With Stock to Flow rising, meaning the rate of inflation is falling while the total hoarded pile is rising, marginal demand can easily push prices to levels that make even the most ardent bitcoin bull blush.
Governments are, as I said earlier, in a Catch-22. If they ban bitcoin demand goes underground, people simply buy and hold it. They acquire it however they can and new technologies come in (decentralized exchanges) come in to replace current ones (Coinbase).
If they don’t ban it then they allow the demand for it as a store of value and financial asset to flourish. It exists in a gray-area where you can use it but you really don’t want to. That allows another relief valve for capital to exit the dying debt-based system and wait for the storm to pass.
Either way, bitcoin and cryptocurrencies win.
The Davidson Four’s letter acknowledges this basic understanding. Trying to make holding your private keys to your cryptos illegal will simply drive capital away from the U.S.
Now, if Mnuchin is a good little Davos Man than that is exactly what he must do because that’s their plan, man.

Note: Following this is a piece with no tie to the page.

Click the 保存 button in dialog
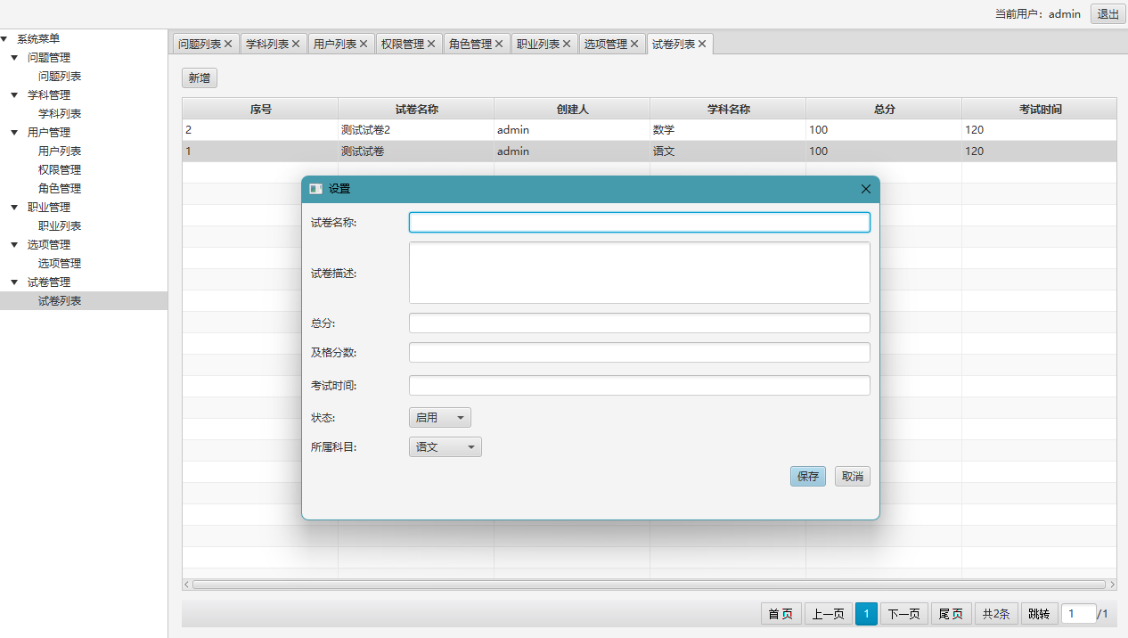Viewport: 1128px width, 638px height. click(807, 477)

If he isn’t and he’s just your garden-variety clueless regulator then making such a move would be another classic case of what I’ll now call the Melinda Gates Syndrome — We Didn’t Think Through the Economic Implications of our Actions.
The truth lies somewhere in the middle, I’m sure.
But like I said at the outset, this is all a bogeyman in the end. If Mnuchin falls into the authoritarian trap of trying to ban ‘self-custody wallets’ he will set off two firestorms.
- The first is to drive even more of the existing stock of bitcoins underground, and likely into privacy coins or onto distributed exchanges where the capital will never be found nor clawed back. That will ultimately drive the price straight through the $20,000 level and set it on a path to much higher, headline-grabbing levels.
- The second will be to re-engage the normies because of this who have already began rushing into this space in a big way especially after the insanity of 2020.
So, while Mnuchin may make it really difficult for people to get their coins off of Coinbase or any other approved KYC/AML-compliant on-ramp, most people really won’t care.
And all he’s doing is making the people who are building the systems to challenge his “Authoritah!” even more well-capitalized.
So, even if the worst comes to pass what will happen will not blunt the rise of the private currency markets.
Remember folks capital flows to where it is treated best. And if Mnuchin treats U.S. savers this poorly, which I expect him to try to do, then he will ensure Davidson’s predictions come true.
It is for this reason that he won’t dare do it. Because while this is being discussed at the highest levels of government everyday another major player on Wall St. takes the plunge into the world of Bitcoin.
This week it was Mass Mutual who put in another $100 million of its treasury into bitcoin. Even J.P. Morgan strategists are admitting what’s happening here.
In a note earlier in the week they noted:
In a Tuesday note, they said that bitcoin’s near-term price is “skewed to the downside,” while gold looks more positive. However, they see the medium- to longer-term trending in the opposite direction.
“The adoption of bitcoin by institutional investors has only begun, while for gold its adoption by institutional investors is very advanced,” JPMorgan said. “If this medium to longer term thesis proves right, the price of gold would suffer from a structural flow headwind over the coming years.”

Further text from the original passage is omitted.